Take the line containing "The height and width of the screenshot is (342, 455)." through the last line of the data and retype those lines exactly. Pictures do not belong in the copy.

::: Material supplied :::

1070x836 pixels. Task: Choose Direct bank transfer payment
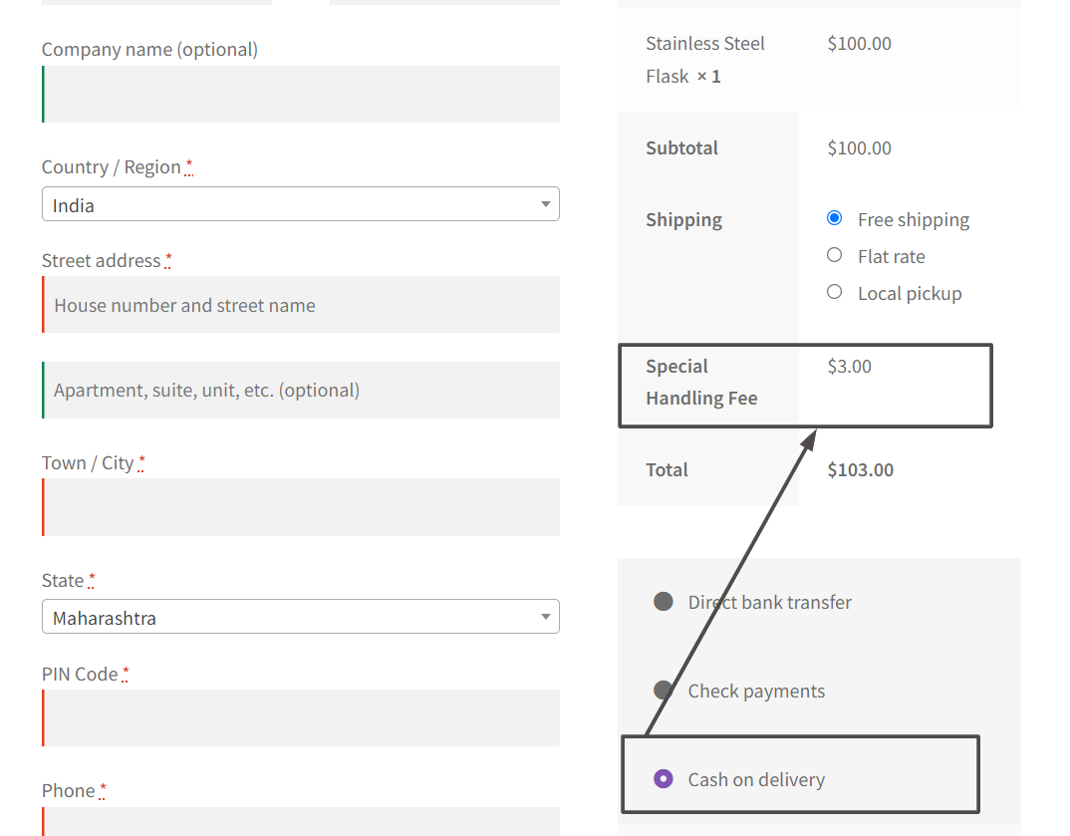pos(664,602)
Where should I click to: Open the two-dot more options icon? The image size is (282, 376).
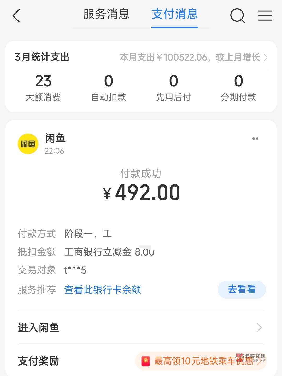point(255,139)
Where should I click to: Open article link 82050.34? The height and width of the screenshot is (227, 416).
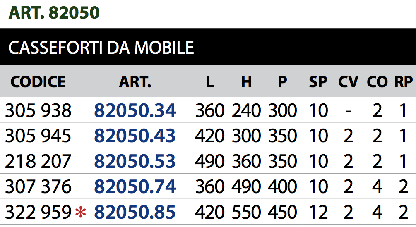pyautogui.click(x=135, y=110)
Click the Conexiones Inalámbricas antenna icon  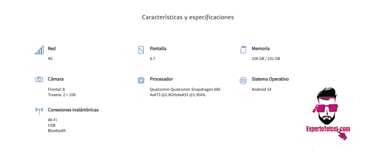click(x=39, y=111)
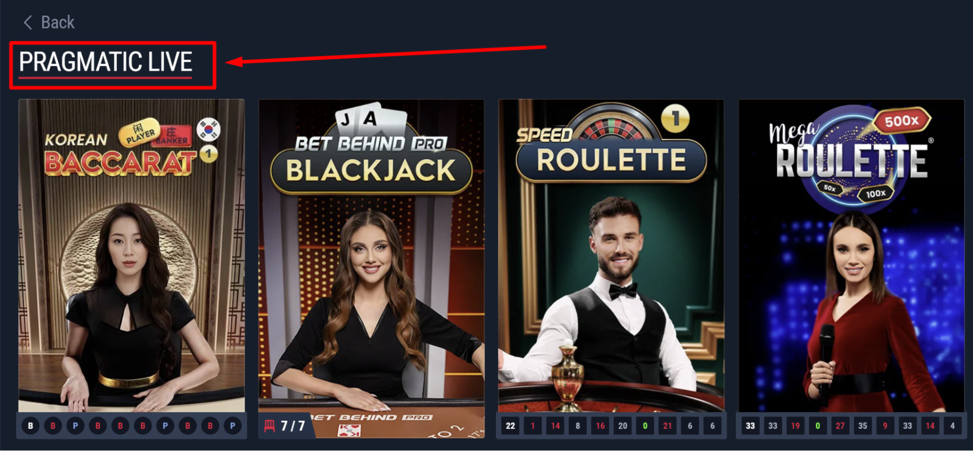Click the 100x badge on Mega Roulette logo

click(875, 194)
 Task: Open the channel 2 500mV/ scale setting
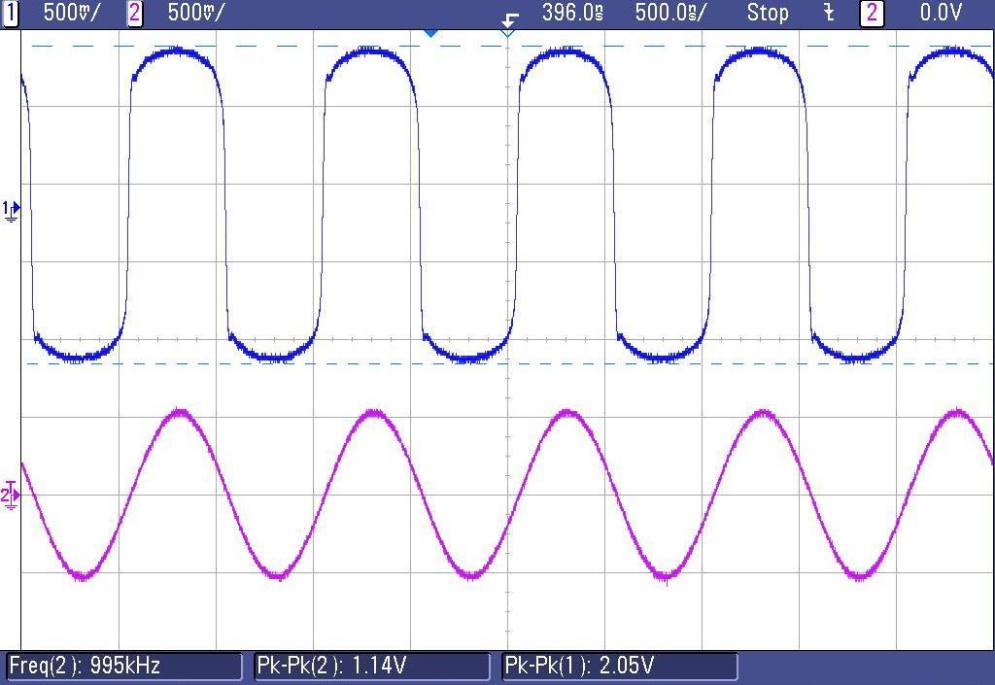coord(195,13)
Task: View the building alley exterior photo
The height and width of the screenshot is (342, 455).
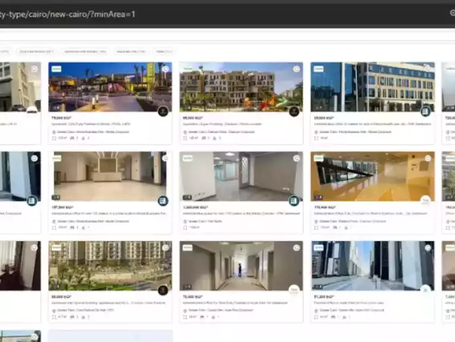Action: point(372,265)
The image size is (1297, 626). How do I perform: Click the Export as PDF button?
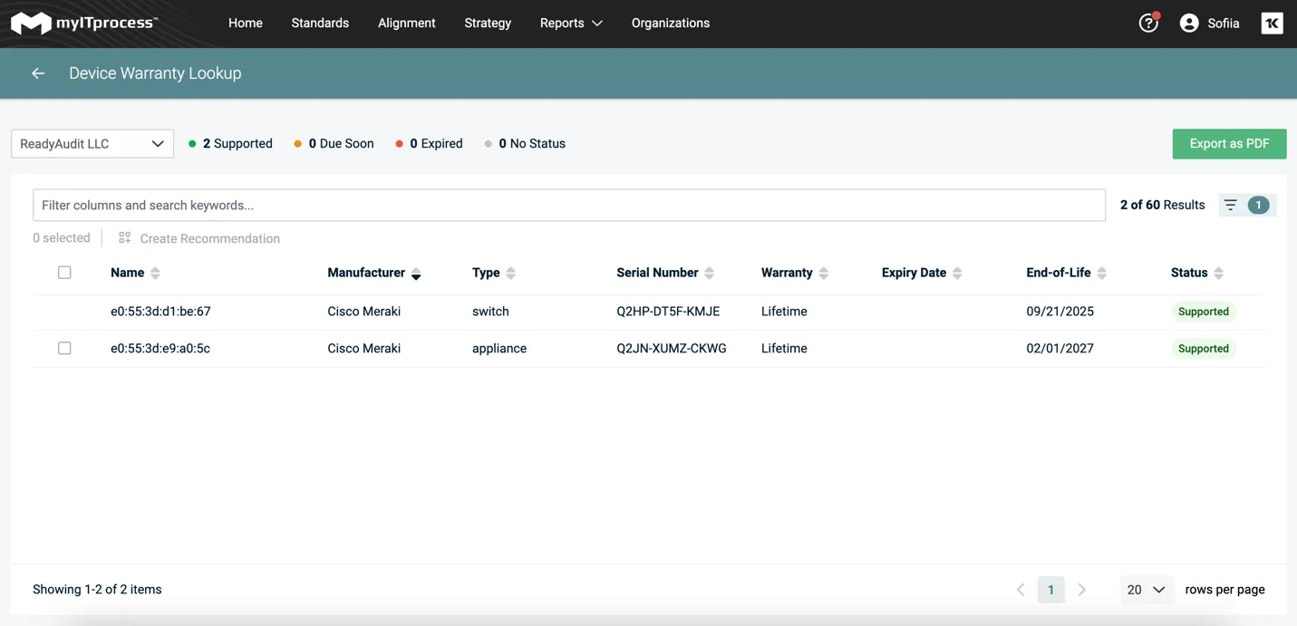click(x=1228, y=144)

:::

**Exercise output**
The height and width of the screenshot is (342, 455).
Action: point(372,265)
The image size is (1297, 626). How do I perform: Click the Export as PDF button?
click(x=1228, y=144)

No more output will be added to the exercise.